*Work to complete*.
Below are the entries; count the lines in them that contain the word "column" and give only the number.
[Opening Records shown section]
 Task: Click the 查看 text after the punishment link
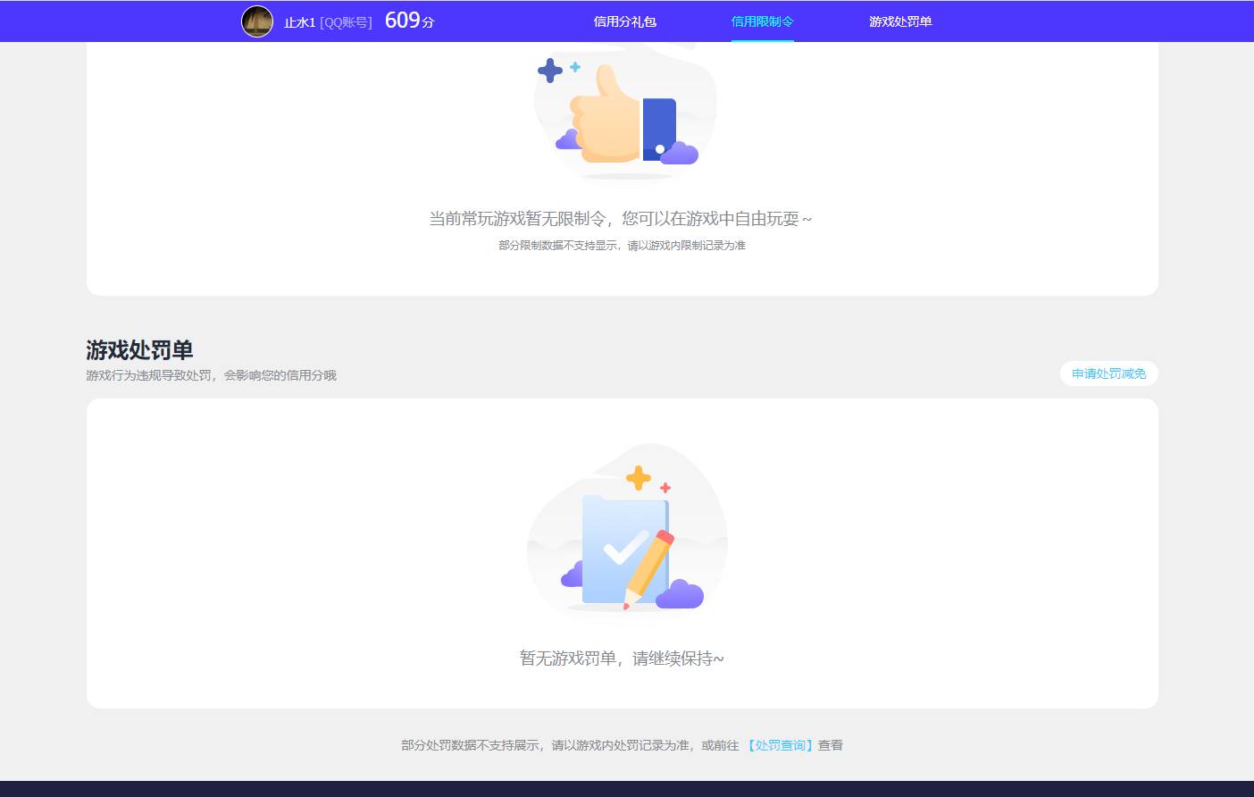tap(830, 744)
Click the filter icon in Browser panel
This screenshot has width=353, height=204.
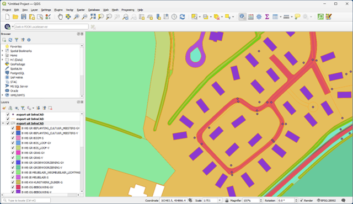(x=17, y=40)
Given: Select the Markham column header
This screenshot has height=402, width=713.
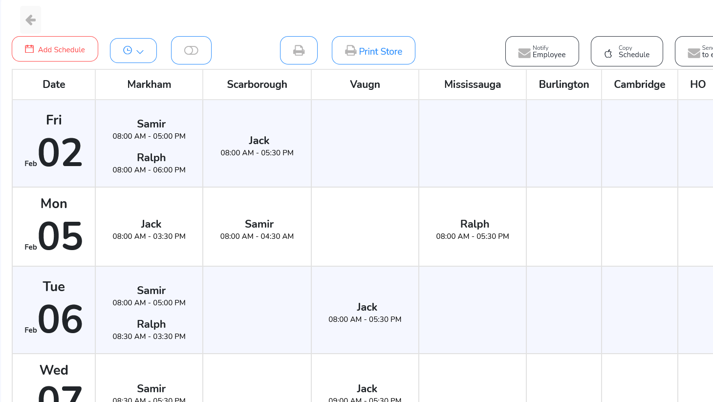Looking at the screenshot, I should [x=149, y=85].
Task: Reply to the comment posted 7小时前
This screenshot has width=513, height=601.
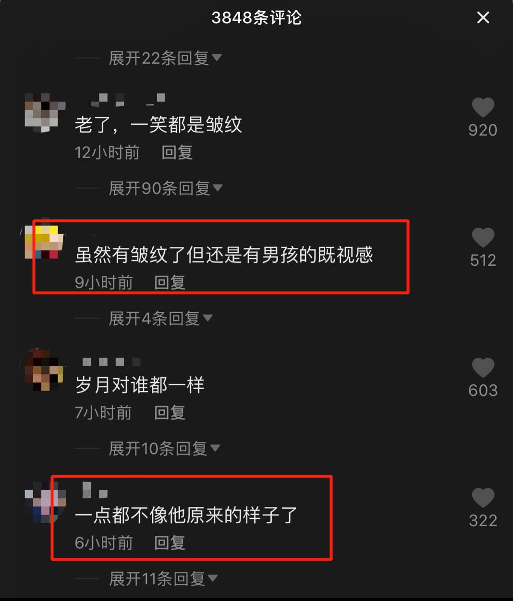Action: coord(170,413)
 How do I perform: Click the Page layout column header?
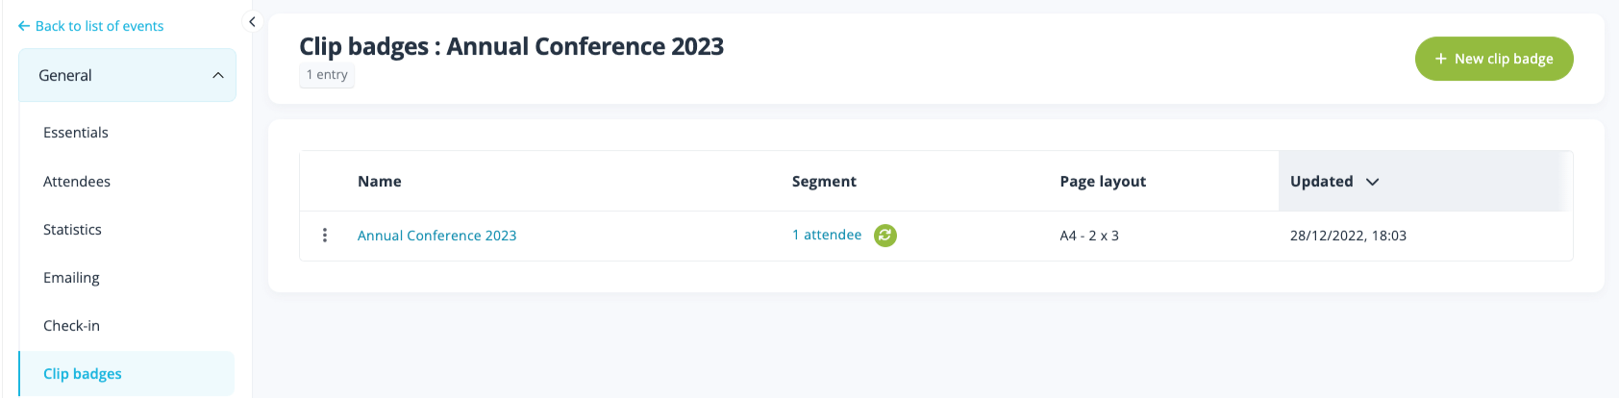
[Closing Records shown section]
*Exercise output*.
2